Top of TASK INPUT

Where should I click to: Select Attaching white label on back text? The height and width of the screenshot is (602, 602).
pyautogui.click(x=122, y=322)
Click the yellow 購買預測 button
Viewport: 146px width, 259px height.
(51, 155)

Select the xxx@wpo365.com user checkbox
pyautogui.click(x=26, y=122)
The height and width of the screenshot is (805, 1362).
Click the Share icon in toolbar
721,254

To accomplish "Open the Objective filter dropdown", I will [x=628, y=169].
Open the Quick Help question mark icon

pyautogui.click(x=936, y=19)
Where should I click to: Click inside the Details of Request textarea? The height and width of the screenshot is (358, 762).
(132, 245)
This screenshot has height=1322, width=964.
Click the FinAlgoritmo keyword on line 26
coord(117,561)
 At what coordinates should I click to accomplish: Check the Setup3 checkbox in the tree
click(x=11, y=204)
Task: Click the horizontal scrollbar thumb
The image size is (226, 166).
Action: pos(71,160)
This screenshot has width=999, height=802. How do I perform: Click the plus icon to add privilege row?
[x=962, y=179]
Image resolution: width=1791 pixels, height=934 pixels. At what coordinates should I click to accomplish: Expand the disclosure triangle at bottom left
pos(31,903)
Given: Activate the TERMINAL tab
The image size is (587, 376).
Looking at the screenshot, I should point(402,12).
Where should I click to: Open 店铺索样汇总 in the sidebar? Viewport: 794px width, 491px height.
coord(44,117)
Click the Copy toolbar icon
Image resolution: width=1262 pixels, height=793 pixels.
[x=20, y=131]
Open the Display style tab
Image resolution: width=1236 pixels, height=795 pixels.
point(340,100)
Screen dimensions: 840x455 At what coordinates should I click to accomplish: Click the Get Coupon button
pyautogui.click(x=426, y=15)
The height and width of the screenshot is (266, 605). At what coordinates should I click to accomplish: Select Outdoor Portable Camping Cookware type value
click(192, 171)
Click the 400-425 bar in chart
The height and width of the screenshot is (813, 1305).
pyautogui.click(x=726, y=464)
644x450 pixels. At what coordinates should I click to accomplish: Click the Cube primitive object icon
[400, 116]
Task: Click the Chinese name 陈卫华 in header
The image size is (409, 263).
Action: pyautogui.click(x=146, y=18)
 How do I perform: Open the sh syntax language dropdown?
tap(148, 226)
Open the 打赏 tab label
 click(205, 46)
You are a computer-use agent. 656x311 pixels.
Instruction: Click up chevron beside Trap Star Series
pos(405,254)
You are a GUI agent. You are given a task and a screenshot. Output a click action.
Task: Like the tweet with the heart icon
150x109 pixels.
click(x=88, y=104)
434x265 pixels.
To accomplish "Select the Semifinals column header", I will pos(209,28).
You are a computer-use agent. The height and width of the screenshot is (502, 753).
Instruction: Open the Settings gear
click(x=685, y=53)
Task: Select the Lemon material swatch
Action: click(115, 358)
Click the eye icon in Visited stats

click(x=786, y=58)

Bottom of TASK INPUT

## EXERCISE DESCRIPTION:
Write the entries out again verbatim, every one of them.

## REPLY TO THE EXERCISE:
Where should I click to: Select Attaching white label on back text? The height and width of the screenshot is (602, 602).
pyautogui.click(x=122, y=322)
Click the yellow 購買預測 button
Viewport: 146px width, 259px height.
(51, 155)

Select the xxx@wpo365.com user checkbox
pyautogui.click(x=26, y=122)
The height and width of the screenshot is (805, 1362).
Click the Share icon in toolbar
721,254

To accomplish "Open the Objective filter dropdown", I will [x=628, y=169].
Open the Quick Help question mark icon

pyautogui.click(x=936, y=19)
Where should I click to: Click inside the Details of Request textarea? The height and width of the screenshot is (358, 762).
(132, 245)
This screenshot has height=1322, width=964.
Click the FinAlgoritmo keyword on line 26
coord(117,561)
 At what coordinates should I click to accomplish: Check the Setup3 checkbox in the tree
click(x=11, y=204)
Task: Click the horizontal scrollbar thumb
The image size is (226, 166).
Action: pos(71,160)
This screenshot has width=999, height=802. How do I perform: Click the plus icon to add privilege row?
[x=962, y=179]
Image resolution: width=1791 pixels, height=934 pixels. At what coordinates should I click to accomplish: Expand the disclosure triangle at bottom left
pos(31,903)
Given: Activate the TERMINAL tab
The image size is (587, 376).
Looking at the screenshot, I should point(402,12).
Where should I click to: Open 店铺索样汇总 in the sidebar? Viewport: 794px width, 491px height.
coord(44,117)
Click the Copy toolbar icon
Image resolution: width=1262 pixels, height=793 pixels.
[x=20, y=131]
Open the Display style tab
Image resolution: width=1236 pixels, height=795 pixels.
point(340,100)
Screen dimensions: 840x455 At what coordinates should I click to accomplish: Click the Get Coupon button
pyautogui.click(x=426, y=15)
The height and width of the screenshot is (266, 605). At what coordinates should I click to accomplish: Select Outdoor Portable Camping Cookware type value
click(192, 171)
Click the 400-425 bar in chart
The height and width of the screenshot is (813, 1305).
pyautogui.click(x=726, y=464)
644x450 pixels. At what coordinates should I click to accomplish: Click the Cube primitive object icon
[400, 116]
Task: Click the Chinese name 陈卫华 in header
The image size is (409, 263).
Action: pyautogui.click(x=146, y=18)
 How do I perform: Open the sh syntax language dropdown?
tap(148, 226)
Open the 打赏 tab label
 click(205, 46)
You are a computer-use agent. 656x311 pixels.
Instruction: Click up chevron beside Trap Star Series
pos(405,254)
You are a GUI agent. You are given a task and a screenshot. Output a click action.
Task: Like the tweet with the heart icon
150x109 pixels.
click(x=88, y=104)
434x265 pixels.
To accomplish "Select the Semifinals column header", I will pos(209,28).
You are a computer-use agent. The height and width of the screenshot is (502, 753).
Instruction: Open the Settings gear
click(x=685, y=53)
Task: Select the Lemon material swatch
Action: click(115, 358)
Click the eye icon in Visited stats

click(x=786, y=58)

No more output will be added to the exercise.